* **Page extract**
This report is generated from a local JSON file. The table, filters, and sorting run in your browser. No benchmark data is sent to a server, your usage is not tracked, and this page will never have ads.

This benchmark compares pandas read_csv(path) against pandas read_csv(path, engine="pyarrow") across 48 derived CSV files from the NYC TLC Yellow Taxi trip-record corpus.

Every file represents one month between January 2019 and December 2022. The goal is simple: measure how parser choice changes the time required to open the same local CSV data.

- NYC TLC CSV Read Benchmark -

The same 48 CSV files were read with pandas default parsing and pandas using the PyArrow CSV engine.

Loading data report.
CSV files compared
total rows
derived CSV corpus
PyArrow wins
median file speedup
overall summed-median speedup

PyArrow won every file in this benchmark. The useful practical lesson is not merely that one parser is faster, but that parser choice becomes a recurring cost when a large CSV corpus is read repeatedly.

- Two Useful Reference Points -

These examples are generated from the same data.json file as the full table.

Loading examples

The benchmark examples will appear after the data loads.

- Full CSV Read Table -

Search by file, period, taxi type, or winner. Filter by year and winning reader. Sort the table to compare file size, row count, median read time, and speedup.

* **Items**
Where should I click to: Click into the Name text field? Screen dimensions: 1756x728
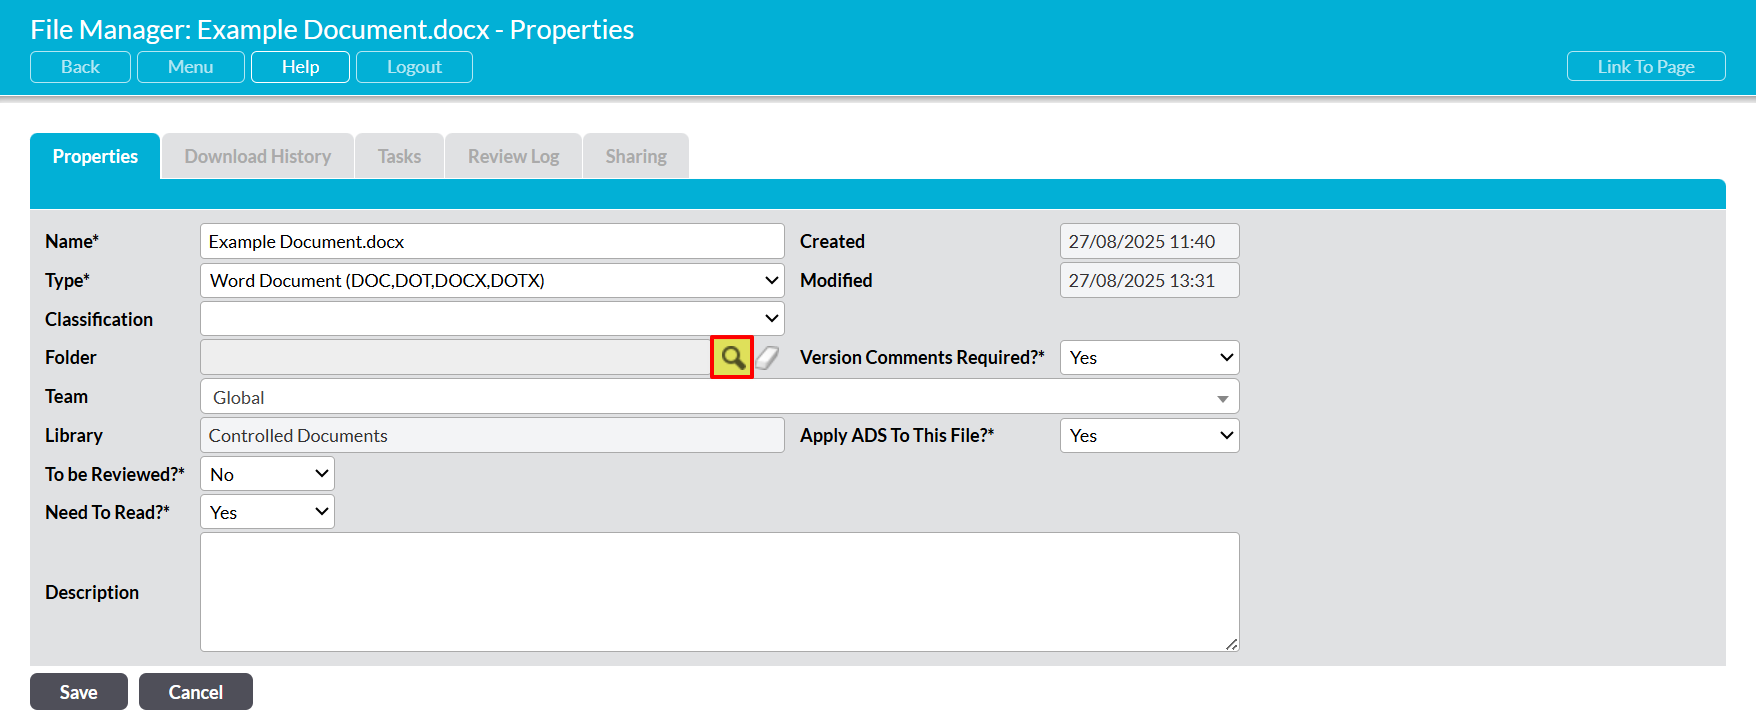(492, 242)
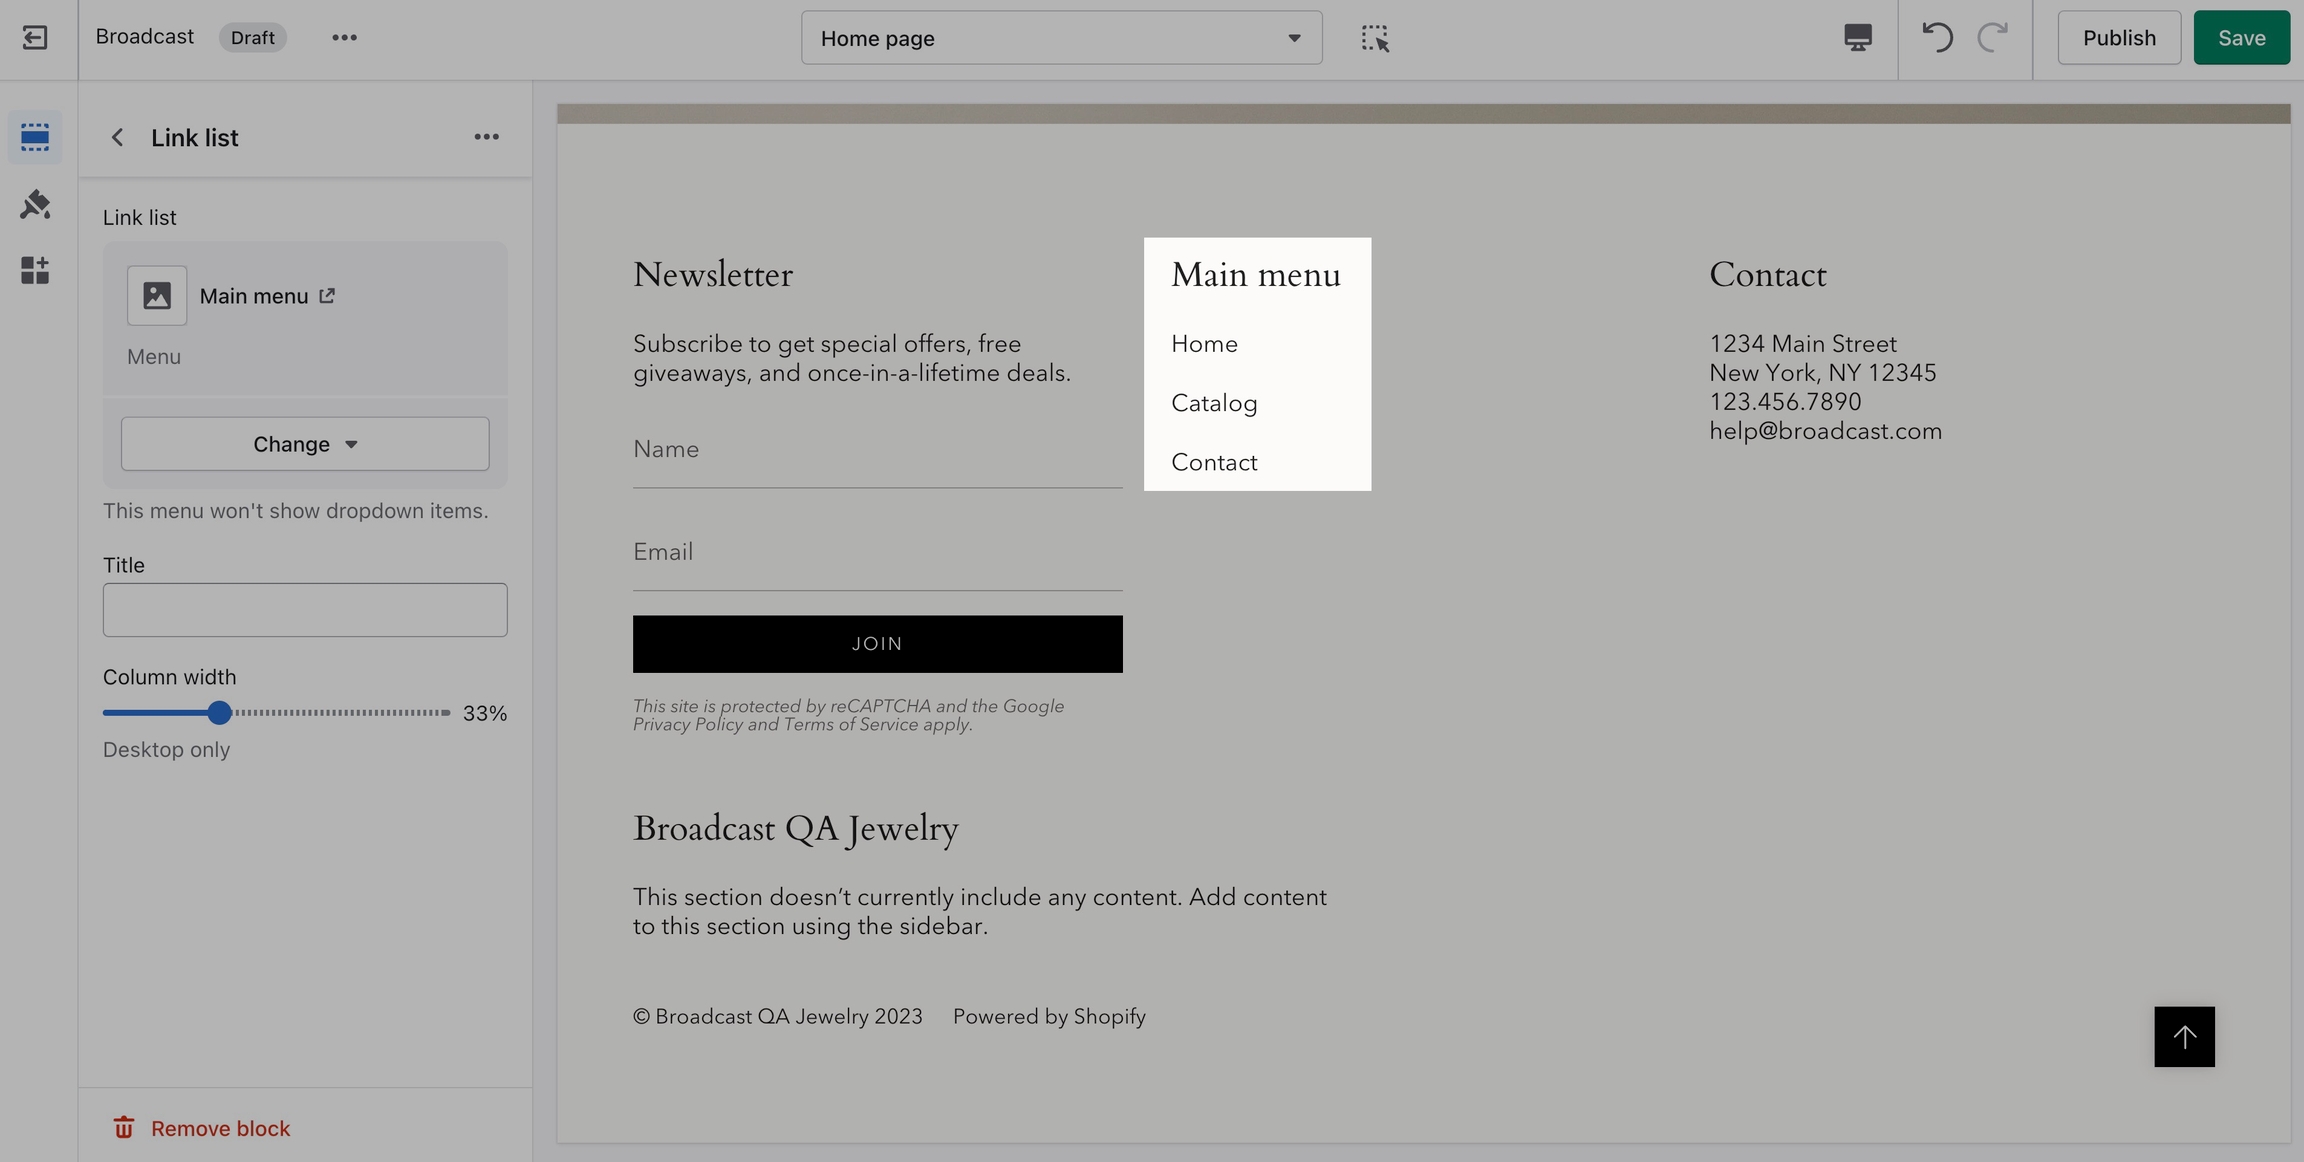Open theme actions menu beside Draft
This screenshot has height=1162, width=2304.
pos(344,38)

* **Tasks and exercises**
1) From the CSV benchmark page, reproduce word for word the part that opens with the words containing "This benchmark compares" and closes with "PyArrow CSV engine.".
2) Condense the paragraph of the CSV benchmark page that begins "PyArrow won every file" into a shorter version that keeps its main points.
3) Extend the CSV benchmark page, picking up after its final sentence.
The records are not needed for this work.

* **Outputs**
1)
This benchmark compares pandas read_csv(path) against pandas read_csv(path, engine="pyarrow") across 48 derived CSV files from the NYC TLC Yellow Taxi trip-record corpus.

Every file represents one month between January 2019 and December 2022. The goal is simple: measure how parser choice changes the time required to open the same local CSV data.

- NYC TLC CSV Read Benchmark -

The same 48 CSV files were read with pandas default parsing and pandas using the PyArrow CSV engine.

2) PyArrow was faster on all files. The practical takeaway is that the choice of parser adds a repeated cost whenever a large CSV corpus is read many times.

3)
Waiting for table data.
NYC TLC Yellow Taxi derived CSV benchmark. Times are median milliseconds from three timed reads. The first read was measured separately and is not shown in this table.
Loading report data.

Download the data

This page is generated from data.json. You can inspect the full benchmark output without scraping the page.

Download this report's data.json

About this test

This is the first NYC TLC report in the Round 2 CSV benchmark series.

It compares the same 48 derived CSV files using two pandas calls:

pd.read_csv(path)

and:

pd.read_csv(path, engine="pyarrow")

The corpus contains monthly NYC Yellow Taxi trip-record files from January 2019 through December 2022.

Across those 48 files, the benchmark covers:

  • 179,807,942 rows
  • 18.2 GB of derived CSV data
  • 2.5 GB of original Parquet source data
  • CSV files ranging from roughly 24 MB to 813 MB

The central question is practical:

When the CSV corpus is large and repeatedly opened for local analysis, how much does the parser matter?

What the benchmark found

PyArrow won every one of the 48 file-level comparisons.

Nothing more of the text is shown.